-- BEGIN MATERIAL FOR THE TASK --

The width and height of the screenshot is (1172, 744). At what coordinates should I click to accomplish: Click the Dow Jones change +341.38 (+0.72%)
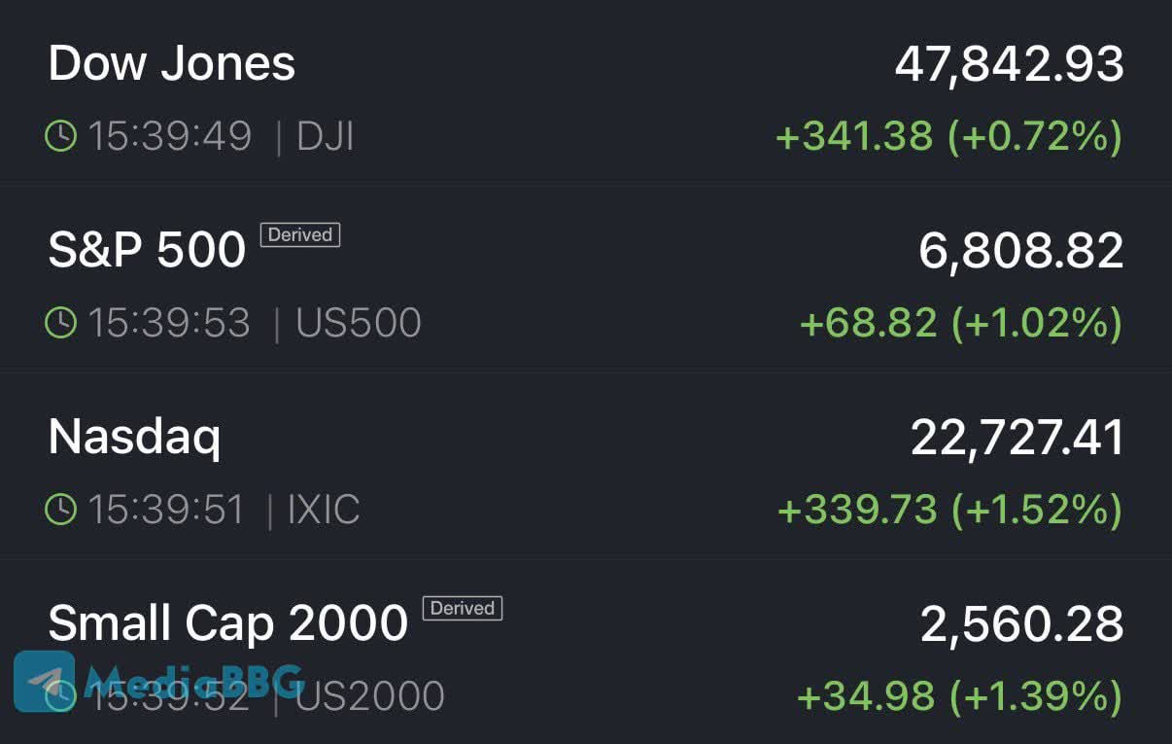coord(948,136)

-- END MATERIAL FOR THE TASK --
-- BEGIN MATERIAL FOR THE TASK --

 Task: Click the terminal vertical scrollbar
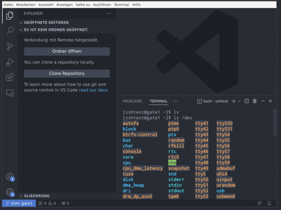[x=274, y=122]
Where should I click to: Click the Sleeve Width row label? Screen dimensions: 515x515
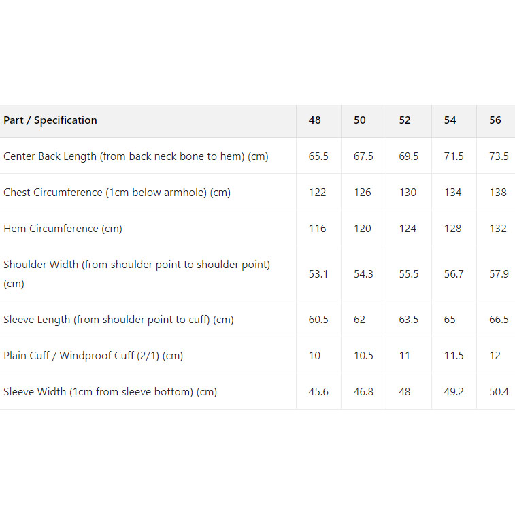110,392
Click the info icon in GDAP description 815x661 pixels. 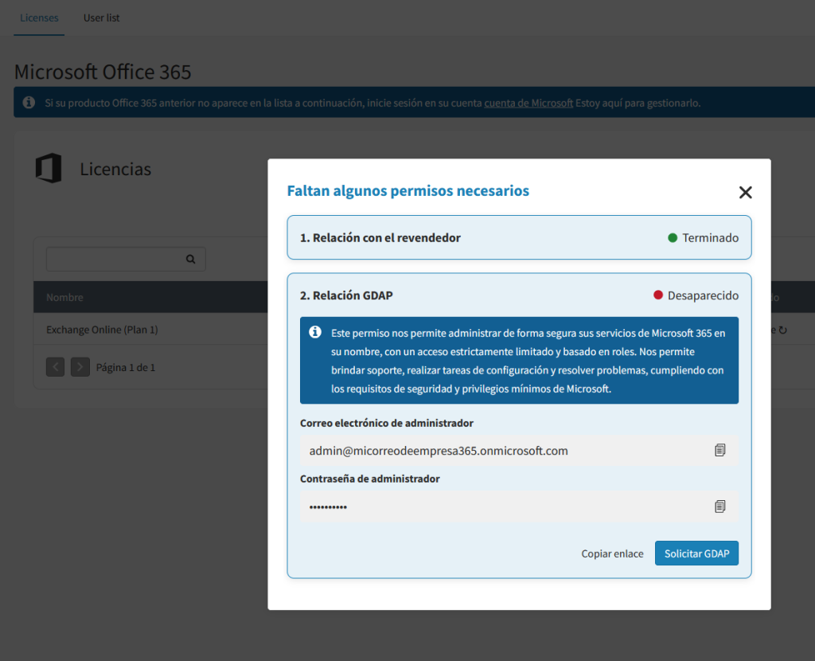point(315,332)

-- END MATERIAL FOR THE TASK --

(EXERCISE AIM):
Report how many lines in the data above contain the string "should", treating uppercase and lowercase as different. Give only the number.

(RESULT OF THIS EXERCISE):
2